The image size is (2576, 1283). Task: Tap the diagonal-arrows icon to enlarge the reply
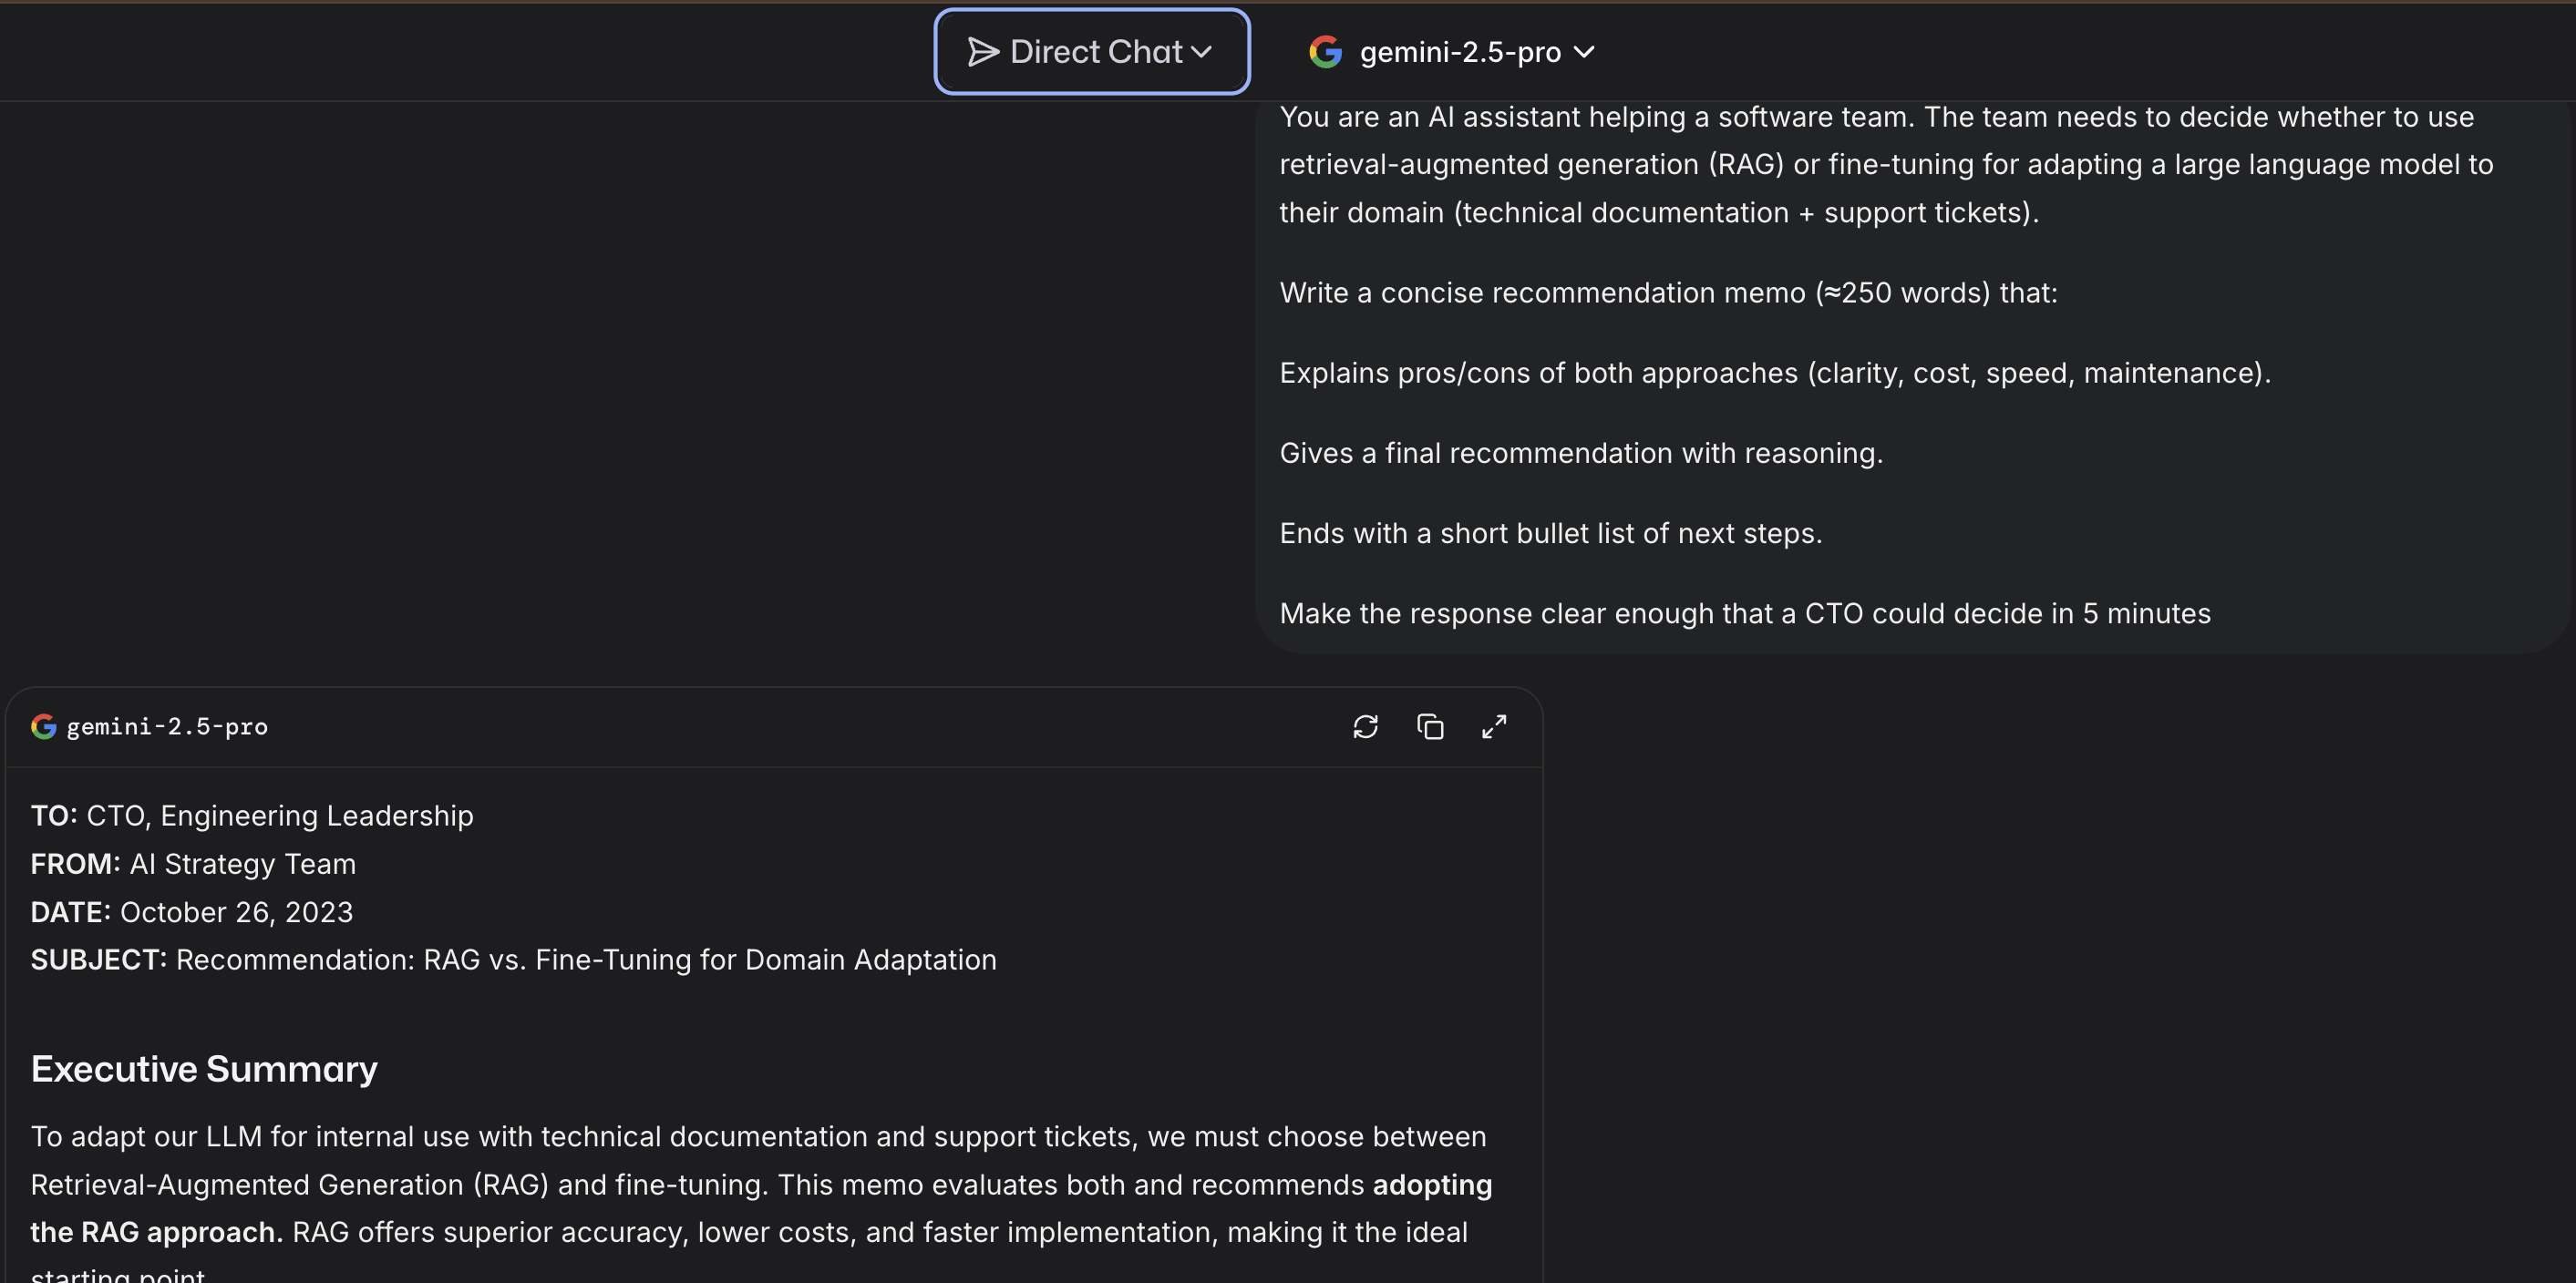(1494, 727)
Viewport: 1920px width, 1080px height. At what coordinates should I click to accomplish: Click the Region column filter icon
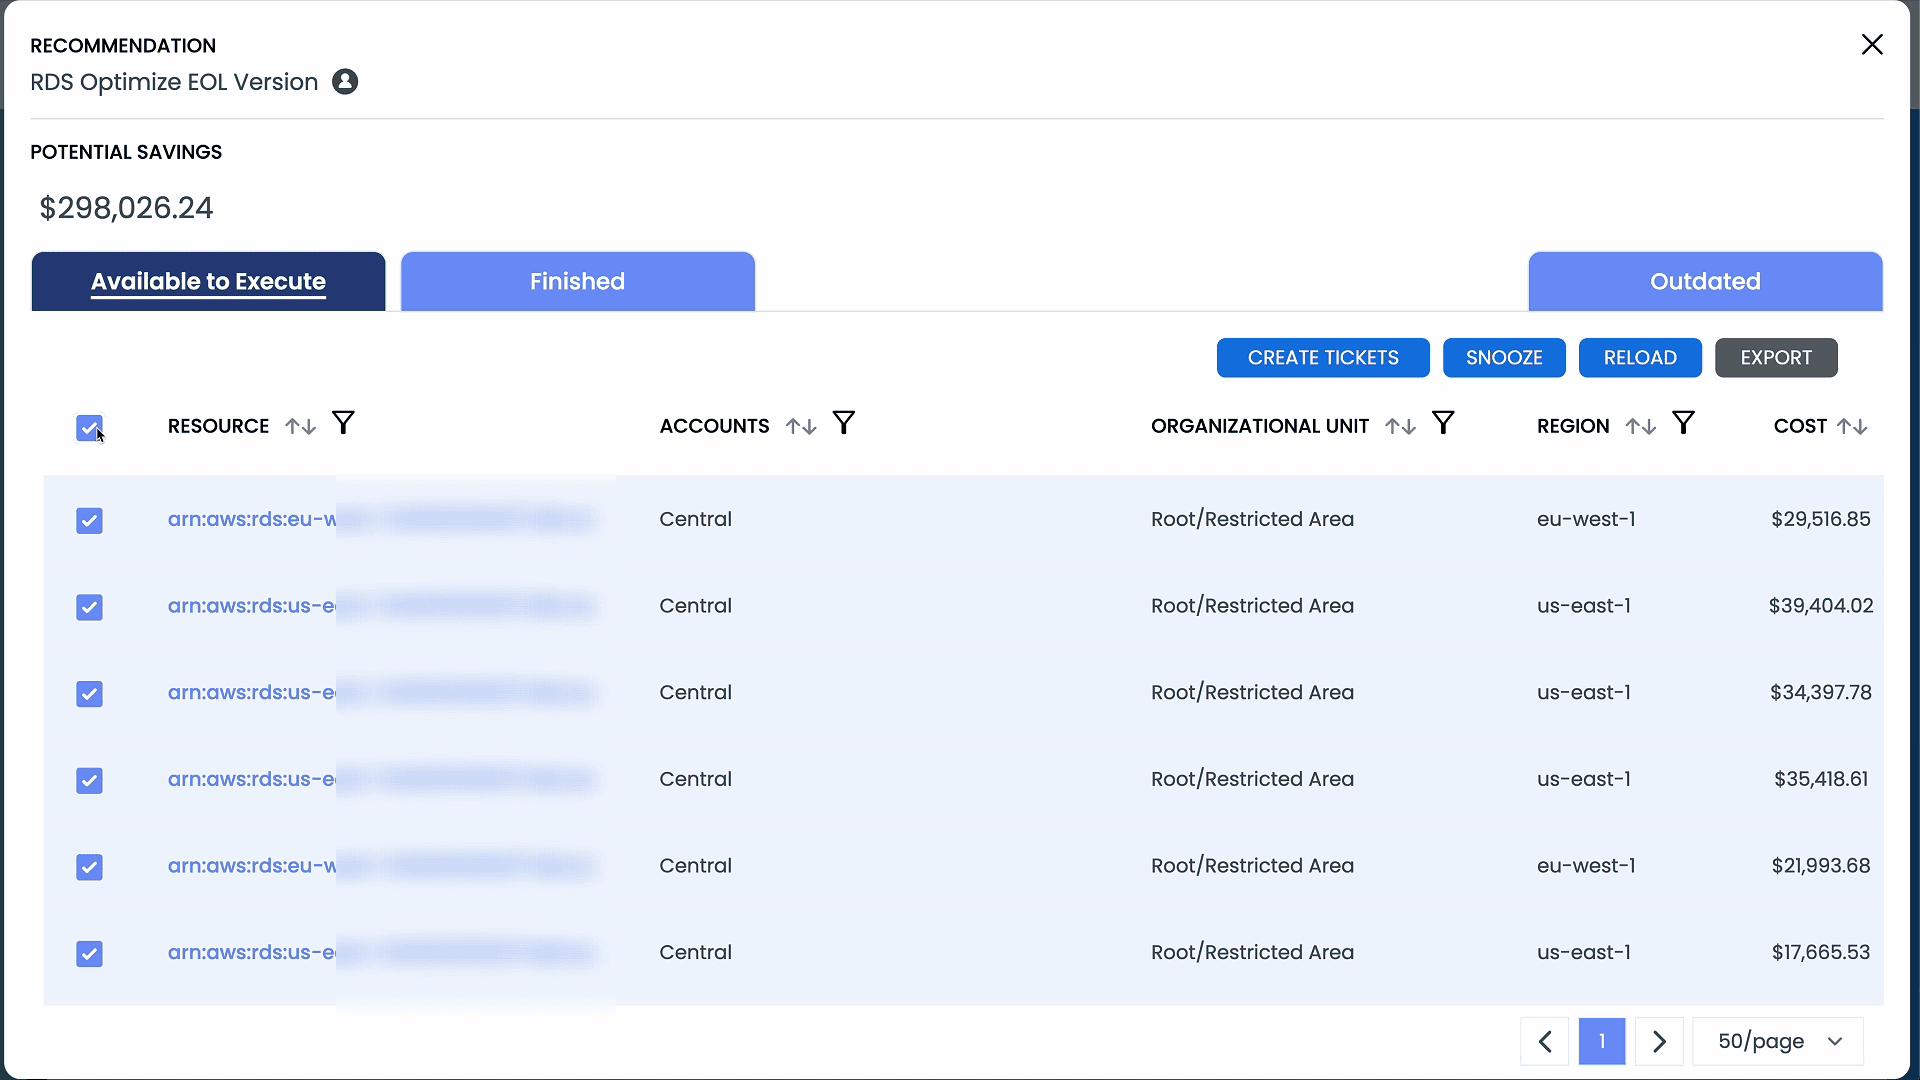1683,424
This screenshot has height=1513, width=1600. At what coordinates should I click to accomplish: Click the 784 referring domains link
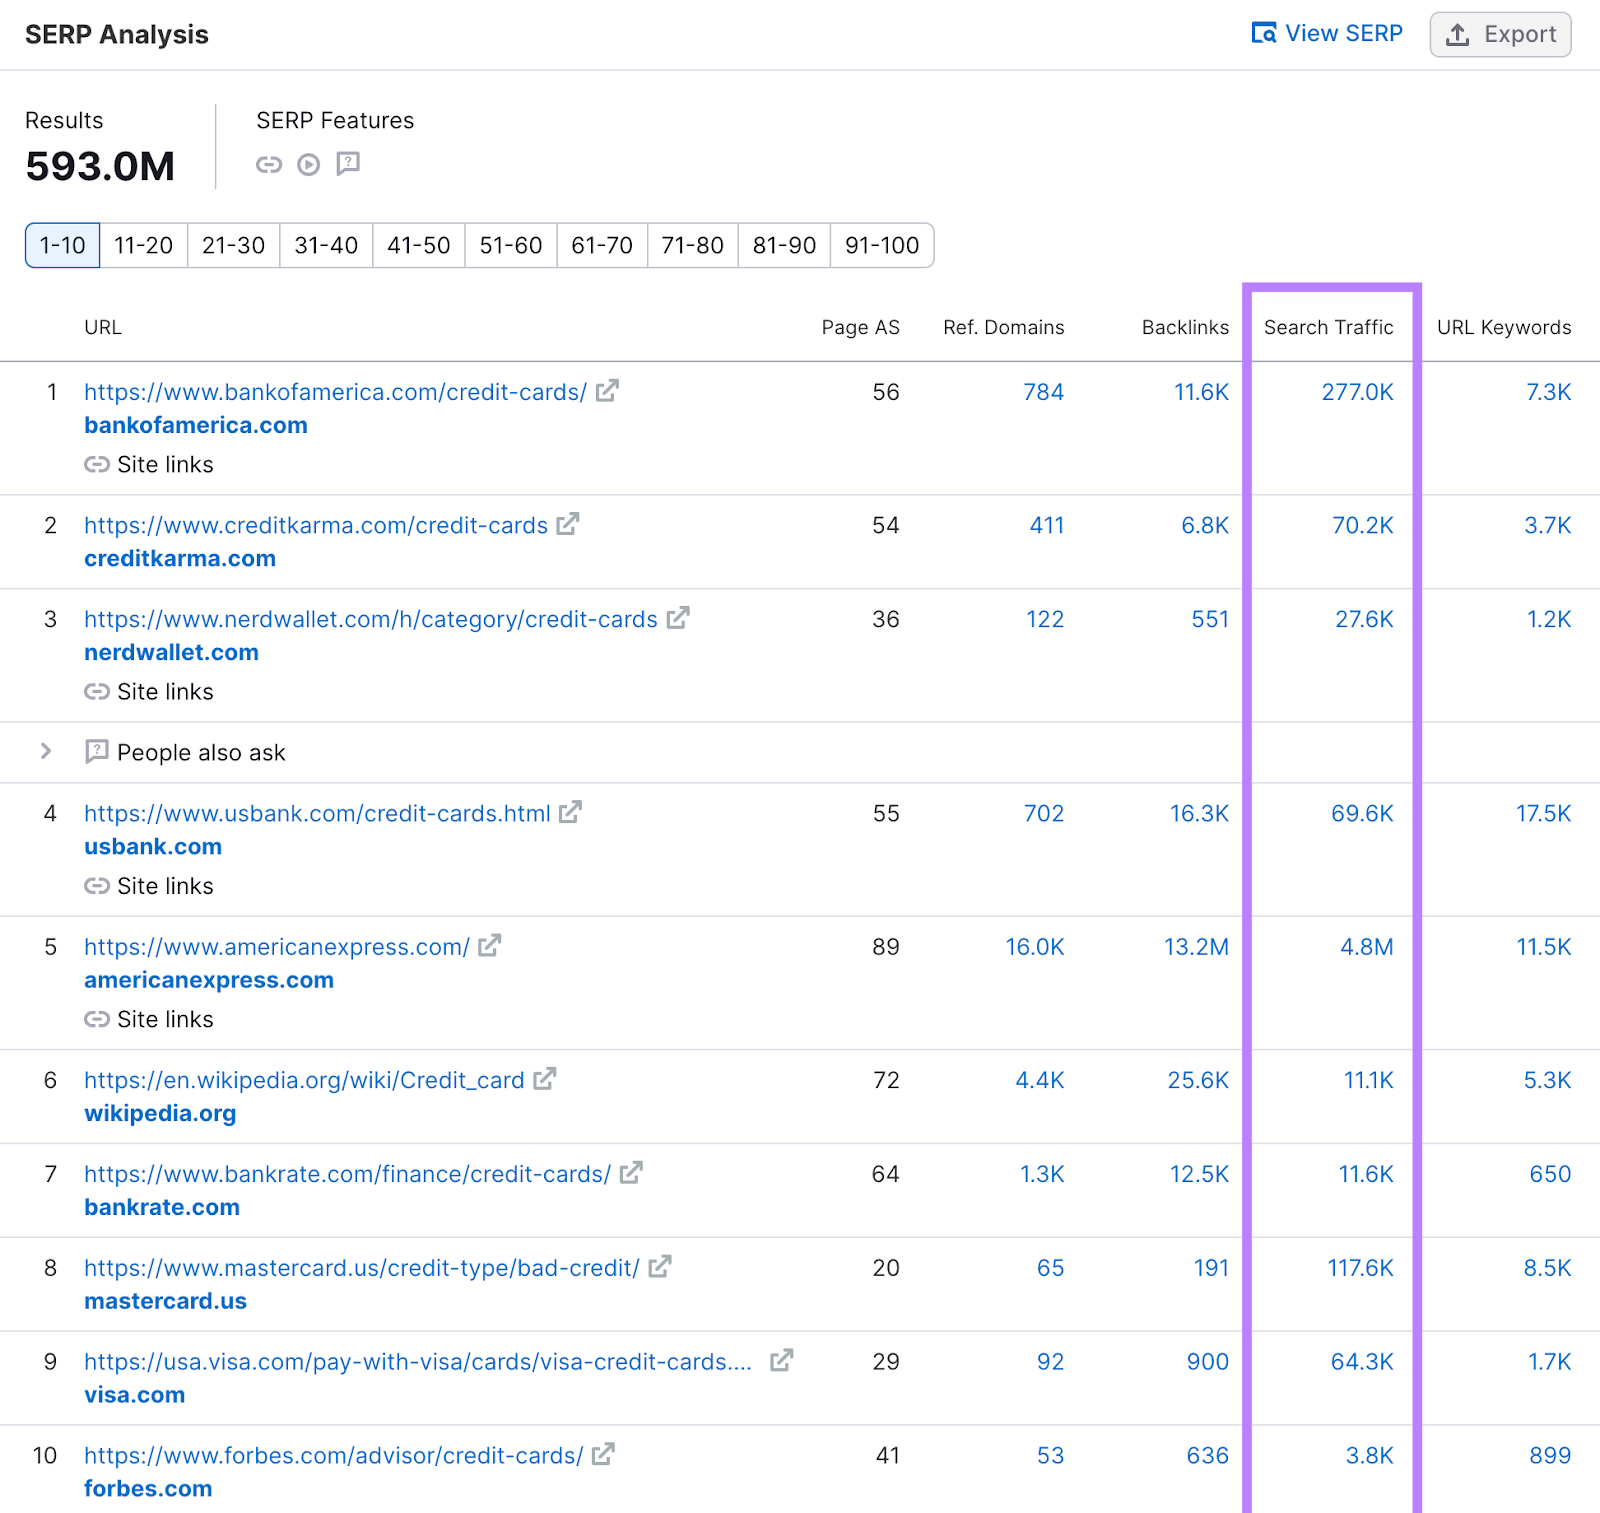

▶ [Directions for this task]:
Everything in the listing above, apart from its pictures, must be repeated exactly.

▶ [Written answer]:
The image size is (2576, 1283). Task: Tap the diagonal-arrows icon to enlarge the reply
(1494, 727)
Viewport: 1920px width, 1080px height. At what coordinates should I click to accomplish: Click the Region column filter icon
1683,424
This screenshot has height=1513, width=1600. At what coordinates should I click to accomplish: Click the 784 referring domains link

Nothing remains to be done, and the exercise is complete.